CENTRE FOR DEVELOPMENT AND ENTERPRISES GREAT LAKES Campagne Birashoboka Quand l’on fait des affaires pour végéter

Quand l’on fait des affaires pour végéter



Depuis le mois de mai dernier, le Centre for Developement and Enterprises Great Lakes (CDE) publie des articles dans le cadre de la campagne ‘‘Birashoboka’’. Celle-ci vise la réduction de la réglementation pour la création d’une entreprise et la création d’un compte. Ainsi, le CDE a été à la rencontre d’une vendeuse de petits poissons. Témoignage.

Ephèse Nizigiyimana, la trentaine, vend au quartier Musama de petits poissons communément appelés des ‘‘Ndagala’’. C’est dans la zone Kanyosha en commune Muha de la mairie de Bujumbura. Avec un capital de 50 mille Fbu, elle tient son commerce qui lui permet tout de même de faire vivre sa petite famille. Elle est mariée et mère de trois enfants.

Madame Ephèse n’exerce pas son commerce au marché en raison de la réhabilitation en cours du marché de Kanyosha. Une sorte de centre de négoce s’est improvisée dans son quartier. Sur des tables, avec ses collègues, elles sont majoritairement des femmes, elles étalent des tas de ndagala.
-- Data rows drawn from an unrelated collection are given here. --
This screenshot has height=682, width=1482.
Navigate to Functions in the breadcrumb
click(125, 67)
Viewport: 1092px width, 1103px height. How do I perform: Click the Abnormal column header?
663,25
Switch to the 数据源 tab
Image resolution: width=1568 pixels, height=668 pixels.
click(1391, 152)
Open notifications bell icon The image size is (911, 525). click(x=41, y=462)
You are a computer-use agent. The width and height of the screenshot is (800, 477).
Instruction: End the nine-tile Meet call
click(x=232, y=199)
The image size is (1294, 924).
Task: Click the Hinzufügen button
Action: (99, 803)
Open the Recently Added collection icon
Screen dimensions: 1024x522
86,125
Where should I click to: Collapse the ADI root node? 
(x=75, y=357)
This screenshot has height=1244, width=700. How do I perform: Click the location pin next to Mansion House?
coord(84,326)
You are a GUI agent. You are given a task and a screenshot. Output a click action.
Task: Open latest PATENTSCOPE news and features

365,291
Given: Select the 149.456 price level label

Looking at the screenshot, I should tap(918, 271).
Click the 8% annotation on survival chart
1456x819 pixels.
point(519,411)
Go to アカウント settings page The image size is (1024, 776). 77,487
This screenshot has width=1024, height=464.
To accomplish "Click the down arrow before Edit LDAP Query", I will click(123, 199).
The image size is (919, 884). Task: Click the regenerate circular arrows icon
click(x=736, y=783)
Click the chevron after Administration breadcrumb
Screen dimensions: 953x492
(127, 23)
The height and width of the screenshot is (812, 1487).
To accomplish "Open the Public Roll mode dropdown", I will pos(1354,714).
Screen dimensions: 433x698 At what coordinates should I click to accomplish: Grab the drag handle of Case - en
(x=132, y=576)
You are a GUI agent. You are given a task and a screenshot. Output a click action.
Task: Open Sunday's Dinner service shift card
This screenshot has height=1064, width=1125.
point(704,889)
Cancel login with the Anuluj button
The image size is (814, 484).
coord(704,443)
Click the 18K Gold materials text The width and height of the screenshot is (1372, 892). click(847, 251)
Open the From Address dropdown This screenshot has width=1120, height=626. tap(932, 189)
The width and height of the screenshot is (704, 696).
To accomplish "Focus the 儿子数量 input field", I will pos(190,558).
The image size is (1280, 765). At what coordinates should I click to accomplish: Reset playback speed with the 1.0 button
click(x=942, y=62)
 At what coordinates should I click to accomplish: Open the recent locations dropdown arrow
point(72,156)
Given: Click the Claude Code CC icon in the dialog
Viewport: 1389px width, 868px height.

Les prix sont variables pour permettre aux uns et aux autres d’acheter en fonction de leurs moyens.  Par-ci, des tas de 500 Fbu et par-là, ceux de 1000 Fbu. A tout passant, Ephèse, comme toutes les autres, appelle pour qu’il achète chez elle.

Retour à l’ancien marché  

La vie est bon maître, toute vendeuse sait qu’elle aura du mal à avoir de quoi nourrir les siens si elle ne reçoit pas beaucoup de clients. Elles tirent la ration pour ses enfants de ce commerce.

Ephèse affirme une facilitée de la part des autorités : «Nous ne payons pas encore des taxes». Cependant, elle ne se fait pas d’illusions, car elle sait qu’elles en paieront lorsqu’elles seraient retournées à l’ancien marché. C’est ce que cette femme réclame : «Dans ce marché, les affaires ne marchent pas convenablement».

Cette femme regrette qu’elle n’ait pas de moyens pour accroître son capital : «Nous n’avons pas d’adresse fixe, les microfinances ne nous accordent pas de crédits».  Cela plombe beaucoup le redressement en cas de perte.

Et d’ajouter qu’elles font face à différentes difficultés, notamment les manquants ou les mauvais approvionnements. Il advient aussi que des clients partent après être servis sans s’acquitter de leur devoir de paie en retour.